08 October 2019
In many cases, gaseous media used such as compressed air contact the product. They are thus quality relevant, and in particular, of course, in the case of sterile products. However, in the pharmacopoeias they are specified relatively inaccurate compared to the pharmaceutical water qualities. Parameters and limits have to be defined by pharmaceutical users themselves.
There are always mistakes, because requirements are phrased inaccurately. A "classic" specification is "sterile compressed air" without considering the impact on the pipeline network and the necessary sterilization of the entire system. A second "classic" is the requirement "oil-free" for compressed air - without setting a reasonable limit value in mg/m³.
One specification, as for pharmaceutical water, is comprised in the European Pharmacopoeia.

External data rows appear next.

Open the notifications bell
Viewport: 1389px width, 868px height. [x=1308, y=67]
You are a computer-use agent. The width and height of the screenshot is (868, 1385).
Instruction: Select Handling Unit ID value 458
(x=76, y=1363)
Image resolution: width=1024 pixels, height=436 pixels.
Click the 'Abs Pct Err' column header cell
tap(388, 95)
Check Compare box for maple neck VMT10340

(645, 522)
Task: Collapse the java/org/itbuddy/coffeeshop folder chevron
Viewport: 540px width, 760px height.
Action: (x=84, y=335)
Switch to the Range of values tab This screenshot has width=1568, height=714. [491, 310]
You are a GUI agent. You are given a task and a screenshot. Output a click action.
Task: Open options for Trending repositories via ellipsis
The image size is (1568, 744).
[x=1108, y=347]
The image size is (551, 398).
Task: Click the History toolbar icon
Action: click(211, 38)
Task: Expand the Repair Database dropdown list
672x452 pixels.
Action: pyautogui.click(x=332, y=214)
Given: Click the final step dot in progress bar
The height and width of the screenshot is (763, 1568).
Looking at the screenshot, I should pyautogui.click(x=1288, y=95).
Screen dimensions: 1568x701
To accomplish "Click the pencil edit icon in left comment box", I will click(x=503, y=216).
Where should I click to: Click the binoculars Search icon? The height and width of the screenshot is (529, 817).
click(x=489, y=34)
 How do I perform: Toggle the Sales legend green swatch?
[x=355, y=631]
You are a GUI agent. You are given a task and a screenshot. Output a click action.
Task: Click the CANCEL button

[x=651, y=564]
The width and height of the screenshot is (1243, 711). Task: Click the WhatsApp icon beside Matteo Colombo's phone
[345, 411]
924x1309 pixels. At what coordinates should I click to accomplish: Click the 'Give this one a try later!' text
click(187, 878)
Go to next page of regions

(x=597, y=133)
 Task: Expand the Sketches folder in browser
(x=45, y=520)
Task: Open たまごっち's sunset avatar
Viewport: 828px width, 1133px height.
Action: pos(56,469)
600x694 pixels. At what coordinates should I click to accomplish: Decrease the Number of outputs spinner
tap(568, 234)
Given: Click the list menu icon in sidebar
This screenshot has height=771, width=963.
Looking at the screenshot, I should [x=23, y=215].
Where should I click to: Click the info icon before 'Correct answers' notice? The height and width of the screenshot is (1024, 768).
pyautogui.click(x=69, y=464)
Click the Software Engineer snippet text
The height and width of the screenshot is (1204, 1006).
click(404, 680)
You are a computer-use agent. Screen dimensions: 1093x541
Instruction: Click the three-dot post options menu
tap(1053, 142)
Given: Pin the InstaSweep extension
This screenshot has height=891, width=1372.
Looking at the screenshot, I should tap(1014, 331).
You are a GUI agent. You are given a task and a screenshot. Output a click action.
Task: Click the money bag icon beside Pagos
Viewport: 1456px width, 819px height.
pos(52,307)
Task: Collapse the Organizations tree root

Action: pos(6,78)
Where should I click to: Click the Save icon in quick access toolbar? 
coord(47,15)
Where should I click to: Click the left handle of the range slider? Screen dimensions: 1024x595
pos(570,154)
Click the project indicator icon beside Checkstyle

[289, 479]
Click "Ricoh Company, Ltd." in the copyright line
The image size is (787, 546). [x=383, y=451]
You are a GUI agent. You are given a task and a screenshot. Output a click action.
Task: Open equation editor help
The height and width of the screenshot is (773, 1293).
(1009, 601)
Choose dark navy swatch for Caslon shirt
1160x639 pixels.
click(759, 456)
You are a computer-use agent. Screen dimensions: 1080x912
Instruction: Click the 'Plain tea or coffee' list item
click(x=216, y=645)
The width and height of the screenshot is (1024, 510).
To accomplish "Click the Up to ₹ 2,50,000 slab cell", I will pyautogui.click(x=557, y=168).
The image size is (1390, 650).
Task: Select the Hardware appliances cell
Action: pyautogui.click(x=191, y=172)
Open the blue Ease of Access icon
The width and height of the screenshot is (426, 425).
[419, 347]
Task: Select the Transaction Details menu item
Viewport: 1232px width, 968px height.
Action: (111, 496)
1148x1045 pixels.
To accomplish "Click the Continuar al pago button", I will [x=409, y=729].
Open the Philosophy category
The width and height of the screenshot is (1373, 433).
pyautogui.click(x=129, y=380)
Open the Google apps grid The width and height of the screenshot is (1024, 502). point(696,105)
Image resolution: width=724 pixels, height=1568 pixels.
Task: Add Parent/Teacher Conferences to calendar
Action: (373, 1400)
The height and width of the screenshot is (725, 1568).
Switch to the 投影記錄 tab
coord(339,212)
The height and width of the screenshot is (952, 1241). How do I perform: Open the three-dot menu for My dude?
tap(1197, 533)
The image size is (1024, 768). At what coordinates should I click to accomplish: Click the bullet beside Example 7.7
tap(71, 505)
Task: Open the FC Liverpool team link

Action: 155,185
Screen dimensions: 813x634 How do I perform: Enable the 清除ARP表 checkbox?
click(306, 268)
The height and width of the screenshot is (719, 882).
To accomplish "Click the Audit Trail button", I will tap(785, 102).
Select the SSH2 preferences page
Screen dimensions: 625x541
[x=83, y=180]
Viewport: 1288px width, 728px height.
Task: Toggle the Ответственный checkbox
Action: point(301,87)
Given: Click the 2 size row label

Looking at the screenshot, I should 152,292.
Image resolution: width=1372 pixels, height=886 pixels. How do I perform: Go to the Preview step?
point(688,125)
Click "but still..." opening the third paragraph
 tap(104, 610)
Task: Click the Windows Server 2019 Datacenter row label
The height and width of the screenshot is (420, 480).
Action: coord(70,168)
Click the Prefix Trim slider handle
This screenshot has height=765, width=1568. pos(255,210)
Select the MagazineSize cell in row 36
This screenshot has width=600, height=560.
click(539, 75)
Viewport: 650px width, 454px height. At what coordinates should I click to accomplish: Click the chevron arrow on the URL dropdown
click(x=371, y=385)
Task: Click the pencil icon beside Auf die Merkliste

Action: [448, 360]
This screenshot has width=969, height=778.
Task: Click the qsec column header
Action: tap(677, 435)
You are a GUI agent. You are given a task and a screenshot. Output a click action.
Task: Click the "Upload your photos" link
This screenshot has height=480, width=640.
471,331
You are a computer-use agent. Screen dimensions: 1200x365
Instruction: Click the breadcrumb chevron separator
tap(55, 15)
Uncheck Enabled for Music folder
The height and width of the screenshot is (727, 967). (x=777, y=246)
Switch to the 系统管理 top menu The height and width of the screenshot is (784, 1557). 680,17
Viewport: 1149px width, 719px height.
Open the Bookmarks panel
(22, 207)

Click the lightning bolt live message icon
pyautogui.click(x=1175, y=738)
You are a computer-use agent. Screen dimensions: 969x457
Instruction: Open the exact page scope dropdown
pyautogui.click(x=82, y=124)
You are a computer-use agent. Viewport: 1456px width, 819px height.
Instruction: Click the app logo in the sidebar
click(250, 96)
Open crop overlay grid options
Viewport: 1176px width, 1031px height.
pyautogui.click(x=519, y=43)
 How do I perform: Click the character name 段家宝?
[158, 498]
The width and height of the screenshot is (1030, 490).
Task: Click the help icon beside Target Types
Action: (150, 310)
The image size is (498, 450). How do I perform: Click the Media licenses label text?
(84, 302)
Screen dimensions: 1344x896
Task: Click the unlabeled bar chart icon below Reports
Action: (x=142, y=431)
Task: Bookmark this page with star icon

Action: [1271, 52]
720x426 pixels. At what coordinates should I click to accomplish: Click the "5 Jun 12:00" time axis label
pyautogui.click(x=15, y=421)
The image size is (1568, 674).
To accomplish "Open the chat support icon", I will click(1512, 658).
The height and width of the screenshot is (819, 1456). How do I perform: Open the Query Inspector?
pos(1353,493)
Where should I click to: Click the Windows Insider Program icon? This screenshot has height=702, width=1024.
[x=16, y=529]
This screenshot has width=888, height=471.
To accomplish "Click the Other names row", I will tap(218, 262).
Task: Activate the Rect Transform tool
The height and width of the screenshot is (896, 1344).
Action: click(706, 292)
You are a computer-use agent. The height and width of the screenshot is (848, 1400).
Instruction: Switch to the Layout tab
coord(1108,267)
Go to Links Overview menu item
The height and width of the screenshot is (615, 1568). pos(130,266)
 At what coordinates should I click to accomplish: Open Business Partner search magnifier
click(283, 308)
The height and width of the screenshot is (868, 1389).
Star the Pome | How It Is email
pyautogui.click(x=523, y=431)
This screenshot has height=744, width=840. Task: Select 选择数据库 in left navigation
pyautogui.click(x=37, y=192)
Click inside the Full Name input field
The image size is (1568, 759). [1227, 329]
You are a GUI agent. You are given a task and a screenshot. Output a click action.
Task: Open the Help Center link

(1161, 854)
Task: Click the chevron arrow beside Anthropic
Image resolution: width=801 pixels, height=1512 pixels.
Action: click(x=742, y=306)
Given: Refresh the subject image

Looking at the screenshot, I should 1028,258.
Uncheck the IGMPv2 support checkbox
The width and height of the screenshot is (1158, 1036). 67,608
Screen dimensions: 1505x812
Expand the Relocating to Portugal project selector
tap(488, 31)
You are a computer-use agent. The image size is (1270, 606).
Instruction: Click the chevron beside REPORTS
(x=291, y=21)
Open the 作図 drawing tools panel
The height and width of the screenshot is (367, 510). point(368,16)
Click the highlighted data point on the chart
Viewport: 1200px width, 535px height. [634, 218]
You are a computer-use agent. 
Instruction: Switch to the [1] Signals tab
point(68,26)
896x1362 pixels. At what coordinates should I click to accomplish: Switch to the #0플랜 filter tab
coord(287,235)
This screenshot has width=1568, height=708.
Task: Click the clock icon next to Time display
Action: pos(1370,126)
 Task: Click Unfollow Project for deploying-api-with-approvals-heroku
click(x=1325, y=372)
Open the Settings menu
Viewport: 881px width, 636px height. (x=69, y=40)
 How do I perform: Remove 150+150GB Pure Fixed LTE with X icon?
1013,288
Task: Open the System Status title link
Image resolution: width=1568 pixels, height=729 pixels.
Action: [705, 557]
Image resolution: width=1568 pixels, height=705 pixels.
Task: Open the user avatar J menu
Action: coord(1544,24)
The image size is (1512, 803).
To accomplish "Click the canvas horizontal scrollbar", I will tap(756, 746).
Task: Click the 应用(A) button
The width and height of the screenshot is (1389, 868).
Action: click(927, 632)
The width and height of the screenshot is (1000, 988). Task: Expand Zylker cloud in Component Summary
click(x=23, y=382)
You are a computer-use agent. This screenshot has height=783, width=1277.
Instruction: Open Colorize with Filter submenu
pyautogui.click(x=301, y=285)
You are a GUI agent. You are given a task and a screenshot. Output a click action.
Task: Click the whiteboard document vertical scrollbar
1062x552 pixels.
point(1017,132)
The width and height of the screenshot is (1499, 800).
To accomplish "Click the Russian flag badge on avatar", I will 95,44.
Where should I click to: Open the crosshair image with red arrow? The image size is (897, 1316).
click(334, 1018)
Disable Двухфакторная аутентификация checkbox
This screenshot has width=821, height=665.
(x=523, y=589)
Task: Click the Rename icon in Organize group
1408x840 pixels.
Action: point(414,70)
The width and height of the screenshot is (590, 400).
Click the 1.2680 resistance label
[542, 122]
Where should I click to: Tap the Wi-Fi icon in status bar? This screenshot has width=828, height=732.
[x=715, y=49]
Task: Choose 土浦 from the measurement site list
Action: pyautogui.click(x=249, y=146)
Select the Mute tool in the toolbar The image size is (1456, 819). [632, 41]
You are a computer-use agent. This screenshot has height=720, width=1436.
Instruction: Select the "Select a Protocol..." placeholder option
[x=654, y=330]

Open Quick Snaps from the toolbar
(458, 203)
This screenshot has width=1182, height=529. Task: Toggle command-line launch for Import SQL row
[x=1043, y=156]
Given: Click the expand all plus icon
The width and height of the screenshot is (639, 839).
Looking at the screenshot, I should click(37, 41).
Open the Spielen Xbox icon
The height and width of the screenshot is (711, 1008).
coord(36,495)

However, these requirements are valid only if the gas has been legally classified as a medicinal product or as a medical device. The specifications relating to the medicinal product are valid e.g. when patients in the hospital are ventilated with air because then the gas is fed directly to the patient. To adopt the specification in the pharmacopoeia unseen in the specification for a compressed air system for the production of medicinal products can lead to unnecessarily expensive and inefficient designs. Details of the monograph in the European Pharmacopoeia for 'Medical Air' are discussed below.
With regard to oil the European Pharmacopoeia comprises the specification:
"Oil: maximum 0.1mg/m³, determined using an oil detector tube (...), when an oil lubricated compressor is used for the production."
These oil detector tubes are not optimal to use. The minimum detectable value is 0.1 mg/m³ and the colour change of the sulfuric acid absorber is very difficult to detect. In the "small print", it is often required to know the type of the oil and to use a specific tube for the different oils. A reasonable preventive determination of a warning value of about 0.05 mg/m³ of an unknown oil is thus impossible. Today many pharmaceutical companies with oil-critical processes use on-line measuring devices for the oil content in compressed air. The devices work similarly to the TOC measurement in the water: Hydrocarbons are oxidized to CO2 and measured as CO2. However, in the European Pharmacopoeia it is not clearly defined what oil is exactly: oil aerosols, oil vapor, or whether all hydrocarbons in the air are to be regarded as oil. The above phrasing in the European Pharmacopoeia also strengthens the erroneous belief that oil reaches the compressed air only via the compressor. Theoretically, a new oil-free compressor can be connected to an old oiled pipe network according to the above mentioned specifications - and still one does not have to measure. In practice, there are drug productions that exceed 0.1mg/m³ because a leakage spray is used in the vicinity of the air intake of the compressor or the emergency diesel generator is being tested - or because of the traffic jam on a nearby highway.
For the test conditions for the water content there are also particular characterstics (maximum 67ppm V/V for compressed gas cylinders or max. 870ppm V/V for compressed air generated by the compressor).
The USP (the US Pharmacopoeia) handle the testing of water or oil content quite easily: the so-called mirror test is required. In this case, one lets the gas flow against a clean surface and checks whether oil streaks or water droplets form there. This technologically rather simple requirement of the US colleagues should remind us Europeans to define the limits and the evaluation of excesses with a sense of proportion.
A further possible compressed air specification is the ISO 8573-1 from the year 2010. For pharmaceutical applications a specification according to class 2 is often useful. However, caution is required with respect to particles, since this standard stipulates that no particles larger than 5 µm may be contained in classes 1-5. Typical stainless steel pipe systems in the pharmaceutical industry with central filters directly downstream of the production plant do not fulfil this requirement. These compressed air networks are operated at flow velocities up to 80 m/s. Pressure reducers and valves can also discharge particles. The limits for particles should therefore be determined based on the clean room classes themselves.
For classes A and B, a 0.2 µm point of use filter must ensure the sterility and the required reduction of the particle load for inflowing compressed air. Pneumatic valves seated in such a clean room must then typically also be supplied with this filtered air quality.
Microbiological limit values are missing for the compressed air both in the pharmacopoeia and in the ISO 8573. Here it is also recommended to define the limits based on the clean room classes in which the compressed air is used, e.g. for class C the max. permissible 100KBE/m³ from Annex 1.